Puis elle brandit entre eux l'objet doré, suspendu à une longue chaîne.

— Ah, elle se sera sans doute décrochée et aura glissé de ma poche.

Elle referma sa paume sur le bijou, le dissimulant à sa vue avant qu'il pût tendre la main, et haussa un sourcil consterné. Il la prenait pour une oie blanche ?

— Oh, que de regrettables concours de circonstances, donc !

Le front du vicomte se fronça légèrement sous son haut-de-forme, qu'il avait remis en partant, tandis que ses lèvres se pincèrent pour masquer son air mutin.

— Le système d'attache est défectueux, se défendit-il avec un sérieux à peine crédible. Voilà un bon moment que je dois le faire réparer, mais voyez-vous, le manque de temps m'a poussé à reporter cette tâche.

Pour la première fois depuis leur rencontre, ce fut Gabrielle qui décocha un sourire. Un sourire railleur.

— Cher vicomte, vous et moi savons tous les deux que la montre n'a pas glissé de votre poche, mais que vous l'avez délibérément oubliée afin qu'on me contraigne à vous la restituer. Ainsi, vous avez prolongé au maximum votre départ dans l'espoir de voir votre ruse fonctionner. Eh bien je vous félicite, ma mère a remarqué l'objet et a insisté pour que je vous le rapporte en personne quand je lui proposais de faire appel à une de nos domestiques.

— Vous vous méprenez sur mes intentions, Mademoiselle, affirma sa bouche que son expression malicieuse contredit.

Il prenait visiblement beaucoup de plaisir à essayer de la plonger dans la plus grande confusion.

— Vraiment ? demanda-t-elle d'une voix faussement naïve.

— Vraiment, assura-t-il.

Gaby ne put réprimer un léger rire où se mêlaient incrédulité et agacement.

— Combien d'hommes se figurent qu'une femme aux traits innocents ne peut que disposer d'un esprit ingénu ? Vous auriez tort d'en faire partie. Derrière ce visage bien fait se cache une tête bien pensante.

En réponse, les commissures de ses lèvres s'étirèrent. De toute évidence, il se délectait de leur malheureuse situation.

— Je n'en doute pas une seule seconde, rétorqua-t-il.

— Oh, je crois que si. À votre place, je déclinerais la proposition de mes parents et chercherais ma brebis à sacrifier dans une autre demeure.

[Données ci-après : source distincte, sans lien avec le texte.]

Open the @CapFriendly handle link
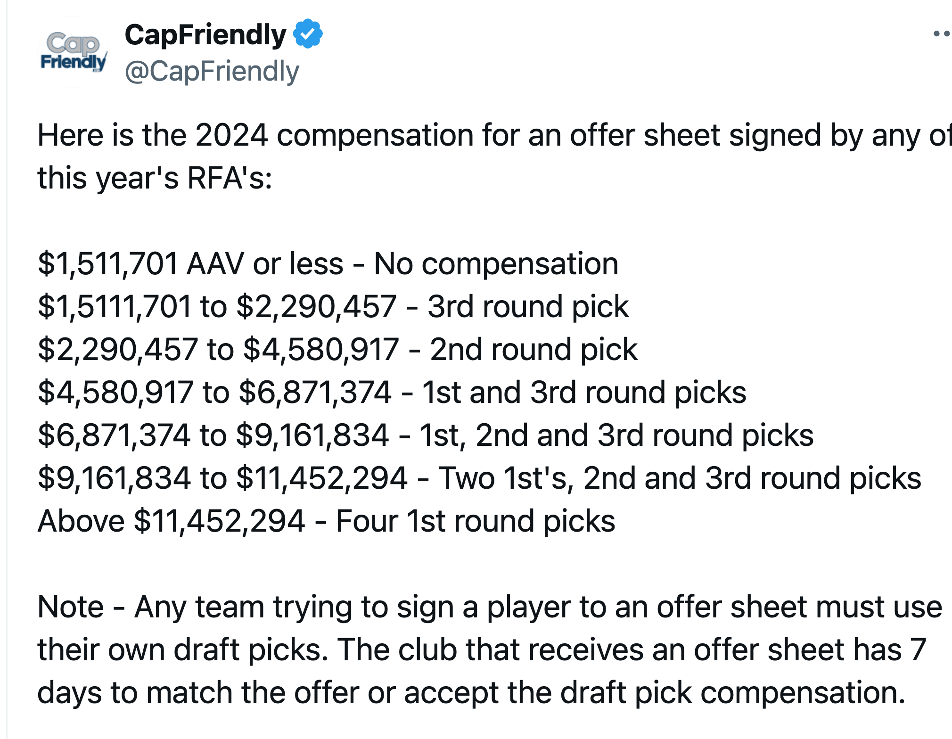 [x=212, y=72]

Car, voyez-vous, je ne suis pas une brebis, je suis une louve. Et une louve se bat toujours pour survivre. Vous ne m'effrayez pas et je n'ai pas peur non plus d'avoir du sang sur les mains.

La virulence de Gabrielle étonna Iris. L'espace d'un instant, ses traits se durcirent tandis que sa mâchoire se serrait sous la contrariété. Cependant, depuis le temps, le vicomte devait être habitué aux accusations, car bien vite, il reprit contenance.

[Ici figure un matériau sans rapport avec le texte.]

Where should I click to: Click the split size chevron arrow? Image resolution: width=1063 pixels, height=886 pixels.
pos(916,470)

— Voilà qui renforce mon désir de vous épouser. Préparez vos griffes, petit louveteau, et que les noces soient pourpres !

Consciente qu'il essayait de la terroriser – et cela fonctionnait – Gaby feignit l'indifférence. Levant les yeux au ciel, elle poussa un profond soupir de lassitude. Il ne fallait lui laisser aucune prise. Un prédateur qui perçoit l'odeur de la peur attaquera tandis qu'il se méfiera d'une proie téméraire.

Sans lui offrir la possibilité de réagir, la jeune femme lui lança sa montre au niveau du thorax. Ainsi, il avait peu de chance de parvenir à l'attraper. Comme elle l'avait anticipé, il fut pris de court et tenta un geste ; hélas, le bijou tomba au sol.

— Juste pour votre information. Moi, je sais nager. Et plutôt très bien.

Sur cette dernière phrase, elle fit demi-tour et d'un pas ferme, monta les marches du perron.


*Cheval de l'actuel Turkménistan, ancêtre de l'Akhal-Théké. La race n'apparaîtrait en France qu'en 1980. Jusqu'à la fin du XIX ème siècle tous les chevaux Turkmènes sont appelés « Turcomans ». L'orthographe Turcoman semblait utilisée uniquement en Europe.